Sentence case — only the first word and proper nouns capitalized. The default for body copy and increasingly for UI labels and button text on modern apps. Apple, Google Material, and most design systems prefer Sentence case for everything except headings.
Programmer cases
camelCase — first word lowercase, every following word capitalized, no spaces. JavaScript and Java variables, JSON keys, function names. Born for languages where identifiers can't contain spaces or hyphens.
PascalCase — like camelCase but the first letter is also uppercase. Used for class names, type names, React components, and namespaces. The "MyClass" of the world.
snake_case — words separated by underscores, all lowercase. The Python and Ruby standard, and the SQL convention for column names (user_id, created_at). Easier to scan in long identifiers than camelCase.
kebab-case — words separated by hyphens, all lowercase. URLs (/blog/my-post), CSS class names (.btn-primary), npm package names, and HTML attribute values. Hyphens beat underscores here because URL conventions favor them.
CONSTANT_CASE — words separated by underscores, all uppercase. Reserved for constants and environment variables (API_KEY, MAX_RETRIES). Visually shouts "do not change this."
dot.case — words separated by periods. Configuration keys, namespaces, JS object paths.
path/case — words separated by slashes. File paths, route segments.
The fun ones
iNVERSE cASE — flip every letter's case. Mostly useful for catching subtle case-sensitivity bugs.
aLtErNaTiNg cAsE — alternate every other letter. SpongeBob memes. That's the only legitimate use.
Why a single conversion tool beats thirteen
Most online case converters give you UPPERCASE and lowercase, and that's it.

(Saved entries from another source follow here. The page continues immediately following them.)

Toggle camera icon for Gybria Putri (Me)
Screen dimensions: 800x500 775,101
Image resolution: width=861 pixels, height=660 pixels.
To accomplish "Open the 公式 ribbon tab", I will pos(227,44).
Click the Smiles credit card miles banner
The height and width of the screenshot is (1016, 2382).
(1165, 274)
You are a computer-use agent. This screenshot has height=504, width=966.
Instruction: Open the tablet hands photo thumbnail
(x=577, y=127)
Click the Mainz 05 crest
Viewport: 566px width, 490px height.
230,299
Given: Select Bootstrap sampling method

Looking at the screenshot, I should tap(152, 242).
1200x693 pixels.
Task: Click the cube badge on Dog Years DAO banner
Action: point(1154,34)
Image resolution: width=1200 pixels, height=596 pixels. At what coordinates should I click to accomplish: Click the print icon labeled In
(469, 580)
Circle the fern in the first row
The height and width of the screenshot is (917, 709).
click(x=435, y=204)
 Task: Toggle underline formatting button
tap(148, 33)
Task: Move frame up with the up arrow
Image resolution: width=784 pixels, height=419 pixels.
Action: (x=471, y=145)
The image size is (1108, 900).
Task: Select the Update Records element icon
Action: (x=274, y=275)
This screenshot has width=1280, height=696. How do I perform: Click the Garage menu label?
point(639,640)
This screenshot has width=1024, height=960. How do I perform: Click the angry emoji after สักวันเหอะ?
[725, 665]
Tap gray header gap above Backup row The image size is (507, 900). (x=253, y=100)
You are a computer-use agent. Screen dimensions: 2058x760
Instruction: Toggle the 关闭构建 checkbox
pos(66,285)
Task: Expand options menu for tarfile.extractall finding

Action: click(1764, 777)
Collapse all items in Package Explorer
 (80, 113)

Or they give you all the cases on separate pages, which means thirteen tabs to find the one you want. This tool runs every variant in parallel against the same input — paste once, scan the cards, copy the one that matches your target.
The conversion happens entirely in your browser. There's no signup, no rate limit, no daily quota, and your text never leaves the tab. Paste a confidential variable name, an internal class identifier, or a draft tweet — none of it touches a server.
A note on word boundaries
Every case in this tool needs to know where the words start and end. The tokenizer splits in two places: at any non-alphanumeric character (spaces, hyphens, dots, slashes, underscores) and at lowercase-to-uppercase transitions inside an identifier. So "myVariableName", "my-variable-name", "my_variable_name", and "my variable name" all produce the same word list — and any of those four can be converted to any other in one step.